### 提示文

2017.12.21  展覧会・イベント情報, 立会いにいらっしゃいました! 

アジア人女性として初めてハッセルブラッド国際写真賞を受賞するなど、
現代写真界において最も重要な写真家の一人、石内都さんが、
12月9日より横浜美術館にて開催中の個展『肌理(きめ)と写真』の図録の
印刷立会いに11月16日にいらっしゃいました。

 


▲刷り上りの確認をする石内さん(中央)と、出版社・求龍堂の三宅さん(左)。

 

 

立会いの取材に伴い、今回の展覧会の趣旨や石内さんの写真に
対する向き合い方など、様々な貴重なお話をお聞きしました。

 


▲取材に応じてくださった石内さん。

『肌理と写真』が開催される2017年は、
石内さんの写真家としてのキャリアの実質的な
スタートとなった個展『絶唱、横須賀ストーリー』より40年を
数える年です。その間、様々な被写体にカメラとともに
向き合ってこられた歴史を表すように、展覧会では
初期から現在、未発表に至るまでの作品が、テーマを
「横浜」「絹」「無垢」「遺されたもの」の4つに分けて展示されます。

 

展覧会タイトルにある「肌理」は、デジタルにはない
フィルムプリントならではの「印画紙を染める感覚」で
生み出される粒子が詰まった黒、散った白を表したキーワード。
同時に、石内さんの作品で一貫して捉えられている、建物や人、遺品の表面に
込められた長い時間の層を表す言葉でもあります。

同じくタイトルにある「写真」という言葉について
石内さんはご自身のことを繰り返し
「写真から自由」であると表現されていました。

大学で染織を専攻されていた石内さんにとって、
写真の道は完全なる独学から始まりました。
カリキュラムのある中で学ぶということがなかったので、
例えばカメラの構え方であったり、写真を
学んだ人にとっては基本ルールのようなものになっていることに
縛られずに、失敗を重ねながら独自のスタイルで写真を続けてこられたことが
「枠に囚われない自由な写真」を生み出してきたのではと言われています。。

######

__練習問題 a__
提示文について、次の問いに答えてください。
(i) 石内さんが図録の印刷立会いに訪れたのは何月何日ですか。
(ii) 展覧会の作品はいくつのテーマに分けて展示され、それぞれのテーマは何ですか。
(iii) 石内さんが大学で専攻していた分野は何ですか。
提示文と記録は互いに無関係です。

### 入力資料

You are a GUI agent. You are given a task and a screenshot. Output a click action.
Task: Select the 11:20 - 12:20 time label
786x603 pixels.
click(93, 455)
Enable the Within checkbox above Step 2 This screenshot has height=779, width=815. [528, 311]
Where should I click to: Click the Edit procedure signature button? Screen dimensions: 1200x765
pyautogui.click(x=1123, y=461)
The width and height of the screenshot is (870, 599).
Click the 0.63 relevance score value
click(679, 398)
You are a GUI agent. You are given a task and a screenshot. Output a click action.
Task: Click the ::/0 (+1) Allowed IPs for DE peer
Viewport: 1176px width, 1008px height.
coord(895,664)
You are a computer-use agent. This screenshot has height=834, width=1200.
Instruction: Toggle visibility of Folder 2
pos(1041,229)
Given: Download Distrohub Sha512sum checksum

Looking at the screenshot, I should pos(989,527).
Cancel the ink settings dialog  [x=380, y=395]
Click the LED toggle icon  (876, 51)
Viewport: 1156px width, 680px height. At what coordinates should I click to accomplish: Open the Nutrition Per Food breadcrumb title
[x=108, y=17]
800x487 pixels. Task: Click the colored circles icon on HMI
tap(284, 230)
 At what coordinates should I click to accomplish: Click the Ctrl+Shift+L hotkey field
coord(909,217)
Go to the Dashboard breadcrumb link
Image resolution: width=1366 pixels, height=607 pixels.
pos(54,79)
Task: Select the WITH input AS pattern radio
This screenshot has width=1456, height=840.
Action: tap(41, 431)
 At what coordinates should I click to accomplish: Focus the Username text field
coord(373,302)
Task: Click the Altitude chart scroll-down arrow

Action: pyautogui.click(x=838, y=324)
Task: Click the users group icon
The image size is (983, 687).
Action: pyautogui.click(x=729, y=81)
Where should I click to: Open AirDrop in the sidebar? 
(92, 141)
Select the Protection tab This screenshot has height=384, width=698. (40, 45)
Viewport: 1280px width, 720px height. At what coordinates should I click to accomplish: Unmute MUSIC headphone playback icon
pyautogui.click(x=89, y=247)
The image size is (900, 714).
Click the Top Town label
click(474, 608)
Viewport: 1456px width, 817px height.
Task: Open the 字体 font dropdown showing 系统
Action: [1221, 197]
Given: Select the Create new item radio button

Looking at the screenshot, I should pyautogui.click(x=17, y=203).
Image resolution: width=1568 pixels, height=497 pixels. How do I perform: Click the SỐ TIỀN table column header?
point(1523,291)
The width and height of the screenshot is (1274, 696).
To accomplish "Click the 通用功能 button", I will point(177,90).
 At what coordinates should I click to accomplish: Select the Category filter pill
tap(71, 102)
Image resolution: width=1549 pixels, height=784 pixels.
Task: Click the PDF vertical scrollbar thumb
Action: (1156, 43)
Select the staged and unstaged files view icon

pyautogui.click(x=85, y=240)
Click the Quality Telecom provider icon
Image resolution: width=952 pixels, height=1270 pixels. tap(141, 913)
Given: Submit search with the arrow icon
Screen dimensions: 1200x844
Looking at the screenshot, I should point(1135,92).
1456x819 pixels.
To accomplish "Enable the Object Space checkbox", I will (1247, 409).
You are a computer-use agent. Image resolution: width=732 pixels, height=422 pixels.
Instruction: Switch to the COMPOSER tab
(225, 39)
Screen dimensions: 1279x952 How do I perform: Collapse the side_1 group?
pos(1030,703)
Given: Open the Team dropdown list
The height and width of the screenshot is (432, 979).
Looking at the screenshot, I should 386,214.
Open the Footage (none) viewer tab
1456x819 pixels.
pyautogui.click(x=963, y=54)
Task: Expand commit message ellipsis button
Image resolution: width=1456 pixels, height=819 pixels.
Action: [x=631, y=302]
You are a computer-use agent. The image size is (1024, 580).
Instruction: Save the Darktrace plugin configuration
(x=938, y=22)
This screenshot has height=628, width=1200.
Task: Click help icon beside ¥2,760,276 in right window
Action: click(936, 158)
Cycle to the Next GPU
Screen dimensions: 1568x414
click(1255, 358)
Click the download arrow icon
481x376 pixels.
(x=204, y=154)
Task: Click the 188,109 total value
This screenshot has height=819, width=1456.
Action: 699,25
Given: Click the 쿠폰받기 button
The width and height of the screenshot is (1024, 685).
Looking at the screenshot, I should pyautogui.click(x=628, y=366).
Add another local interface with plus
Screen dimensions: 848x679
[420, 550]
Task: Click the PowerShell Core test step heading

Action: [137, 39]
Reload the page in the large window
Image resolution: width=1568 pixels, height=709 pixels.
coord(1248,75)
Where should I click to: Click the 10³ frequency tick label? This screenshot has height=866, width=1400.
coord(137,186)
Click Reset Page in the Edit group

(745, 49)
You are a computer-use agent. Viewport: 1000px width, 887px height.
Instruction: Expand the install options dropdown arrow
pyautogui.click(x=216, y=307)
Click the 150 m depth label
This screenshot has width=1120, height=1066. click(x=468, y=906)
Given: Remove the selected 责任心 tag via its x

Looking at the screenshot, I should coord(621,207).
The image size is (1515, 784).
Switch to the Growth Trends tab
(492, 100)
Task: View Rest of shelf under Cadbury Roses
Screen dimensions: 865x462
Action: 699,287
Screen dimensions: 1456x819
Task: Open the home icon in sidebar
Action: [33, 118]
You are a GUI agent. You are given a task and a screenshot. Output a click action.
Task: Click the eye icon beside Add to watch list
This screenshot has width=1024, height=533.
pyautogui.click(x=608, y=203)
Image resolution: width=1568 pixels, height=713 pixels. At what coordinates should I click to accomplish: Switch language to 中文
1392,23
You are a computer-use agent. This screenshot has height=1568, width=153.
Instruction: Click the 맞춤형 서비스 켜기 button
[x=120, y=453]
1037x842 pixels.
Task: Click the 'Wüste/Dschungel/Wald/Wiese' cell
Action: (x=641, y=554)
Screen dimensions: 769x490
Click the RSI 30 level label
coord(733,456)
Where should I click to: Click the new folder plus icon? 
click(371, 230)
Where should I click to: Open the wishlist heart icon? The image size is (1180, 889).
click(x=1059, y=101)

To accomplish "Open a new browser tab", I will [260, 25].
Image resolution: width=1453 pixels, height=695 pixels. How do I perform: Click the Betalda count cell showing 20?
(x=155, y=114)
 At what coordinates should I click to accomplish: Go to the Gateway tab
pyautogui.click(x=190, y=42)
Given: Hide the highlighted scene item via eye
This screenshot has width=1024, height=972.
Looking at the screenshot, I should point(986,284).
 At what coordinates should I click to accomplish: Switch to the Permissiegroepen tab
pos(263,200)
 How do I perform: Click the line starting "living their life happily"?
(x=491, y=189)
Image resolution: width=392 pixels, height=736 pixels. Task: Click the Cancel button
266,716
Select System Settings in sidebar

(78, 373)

######

__練習問題 b__
記録の中で「Cancel」という文字列を含む行を数え、その数だけを答えてください。大文字と小文字は区別します。

__解答例 a__
(i) 11月16日です。
(ii) 4つのテーマで、「横浜」「絹」「無垢」「遺されたもの」です。
(iii) 染織です。

__解答例 b__
2